● WHAT TO DO
(A) According to the interview about the new Bhagavad Gita translation below, why does Ravi find the otherworldly position strange? Answer in one to three sentences.
(B) Carry the interview about the new Bhagavad Gita translation forward from the point where it stops.

● GIVEN PASSAGE

Ravi was at the Olcott headquarters in November 2017, when I had the opportunity to interview him. Although we had never met before, and I had only read a couple of his books, I was amazed at our agreement about subtle issues concerning consciousness and self. It was one of the most moving interviews that I have ever done.
Richard: Let’s begin by talking about your latest book, which is a new translation of the Bhagavad Gita (reviewed in Quest, Fall 2017). There are a lot of translations of the Gita out there. What inspired you to make another one?
Ravi: First of all, the translation was secondary from my point of view. I was more interested in the commentary. In India there is a very large stream of spirituality that is very otherworldly—as if this world is all maya and one doesn’t really need to take it seriously. Shankara, the great Indian philosopher, emphasized this especially. He himself was not quite so attached to this perspective, but his followers saw it as central. Later, the Ramakrishna Mission continued with this position. To me it seems rather strange. Why would Krishna bother to take incarnation if he has no interest in the world? Why would he ask Arjuna to fight?

(Stored data entries)
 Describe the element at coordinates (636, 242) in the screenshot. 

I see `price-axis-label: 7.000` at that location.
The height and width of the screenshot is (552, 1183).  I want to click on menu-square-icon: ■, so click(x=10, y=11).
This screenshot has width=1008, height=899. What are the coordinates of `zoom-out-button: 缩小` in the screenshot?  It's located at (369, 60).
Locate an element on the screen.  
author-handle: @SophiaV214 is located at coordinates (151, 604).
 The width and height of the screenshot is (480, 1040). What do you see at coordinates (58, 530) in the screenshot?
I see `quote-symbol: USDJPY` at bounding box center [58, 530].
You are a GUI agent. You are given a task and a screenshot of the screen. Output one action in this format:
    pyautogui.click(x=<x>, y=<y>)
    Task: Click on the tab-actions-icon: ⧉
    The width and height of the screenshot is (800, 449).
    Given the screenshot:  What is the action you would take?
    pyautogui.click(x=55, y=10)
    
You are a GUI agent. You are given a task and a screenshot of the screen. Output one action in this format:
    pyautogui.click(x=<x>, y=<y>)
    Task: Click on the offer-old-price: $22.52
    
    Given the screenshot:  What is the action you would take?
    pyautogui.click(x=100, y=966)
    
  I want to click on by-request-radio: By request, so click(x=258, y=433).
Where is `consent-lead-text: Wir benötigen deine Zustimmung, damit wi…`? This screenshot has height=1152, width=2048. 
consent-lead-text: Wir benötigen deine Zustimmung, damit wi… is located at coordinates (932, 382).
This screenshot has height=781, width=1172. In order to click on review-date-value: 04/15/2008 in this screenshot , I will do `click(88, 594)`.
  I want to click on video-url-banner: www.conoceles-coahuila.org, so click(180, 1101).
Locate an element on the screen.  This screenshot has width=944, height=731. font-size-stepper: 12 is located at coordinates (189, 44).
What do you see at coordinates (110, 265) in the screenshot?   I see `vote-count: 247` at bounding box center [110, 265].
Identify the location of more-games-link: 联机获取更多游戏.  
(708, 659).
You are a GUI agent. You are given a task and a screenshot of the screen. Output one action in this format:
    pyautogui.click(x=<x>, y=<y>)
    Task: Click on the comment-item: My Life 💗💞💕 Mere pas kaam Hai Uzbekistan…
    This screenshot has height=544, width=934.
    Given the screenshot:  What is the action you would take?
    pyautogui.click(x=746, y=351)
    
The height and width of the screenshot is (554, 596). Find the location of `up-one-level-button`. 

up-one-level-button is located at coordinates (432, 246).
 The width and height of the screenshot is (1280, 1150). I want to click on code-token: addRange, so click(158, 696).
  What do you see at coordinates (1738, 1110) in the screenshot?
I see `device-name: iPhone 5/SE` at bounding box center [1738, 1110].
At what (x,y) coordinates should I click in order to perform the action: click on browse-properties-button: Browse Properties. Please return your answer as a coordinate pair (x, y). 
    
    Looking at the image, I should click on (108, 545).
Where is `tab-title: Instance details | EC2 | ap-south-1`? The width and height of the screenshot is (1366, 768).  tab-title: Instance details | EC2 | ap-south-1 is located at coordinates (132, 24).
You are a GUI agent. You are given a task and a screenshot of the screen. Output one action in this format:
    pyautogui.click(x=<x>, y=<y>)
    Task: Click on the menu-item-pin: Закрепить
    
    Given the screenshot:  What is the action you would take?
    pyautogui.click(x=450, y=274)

● EXERCISE ANSWERS
(A) He finds it strange because, if the world were only maya and not to be taken seriously, Krishna would have no reason to take incarnation. Nor would he have reason to ask Arjuna to fight.

(B)
From my point of view, the Bhagavad Gita is very much a teaching for this life and is concerned with this world. It is not suggesting that this is the ultimate reality, but there is no suggestion that Arjuna should leave everything and go to a cave or to the Himalayas and meditate.
Richard: Shankara is associated with the Advaita Vedanta, and that, as you suggest, seems to be the dominant philosophical school in India since his time, although there are, of course, many others. Do you see any problem with this almost exclusive focus on Advaita Vedanta, either in India or in the West?
Ravi: The difficulty is that Advaita Vedanta is speaking about the oneness of the source from which everything comes, but without uniqueness there can be no manifestation. Every blade of grass is unique. From a purely scientific point of view, there are 103,480,000,000 possibilities of uniqueness. That is more than the number of atoms in the universe.
No human being can ever be the clone of another human being. No blade of grass can be a complete clone of another blade of grass. There is so much variation, so much possibility for uniqueness. Advaita Vedanta agrees with this point of view, for it regards everything in the manifested universe as coming from the same divine energy—that is where the oneness actually is. But at the same time, nothing can be manifested in the universe without uniqueness. Nothing would exist—at least nothing that we could see—without this uniqueness. One need not put them at the same level, as if they’re contradictory. This is part of the difficulty: one does not realize that different things are at different levels of expression.
You and I are absolutely unique, but one could also say that if I ever succeeded in discovering the very source from which I originate, I would also discover that that is the very source from which you originate.
Richard: That makes a great deal of sense. So the source from which we all originate is taken to be the sole truth, and the uniqueness aspect—
Ravi: Can be neglected.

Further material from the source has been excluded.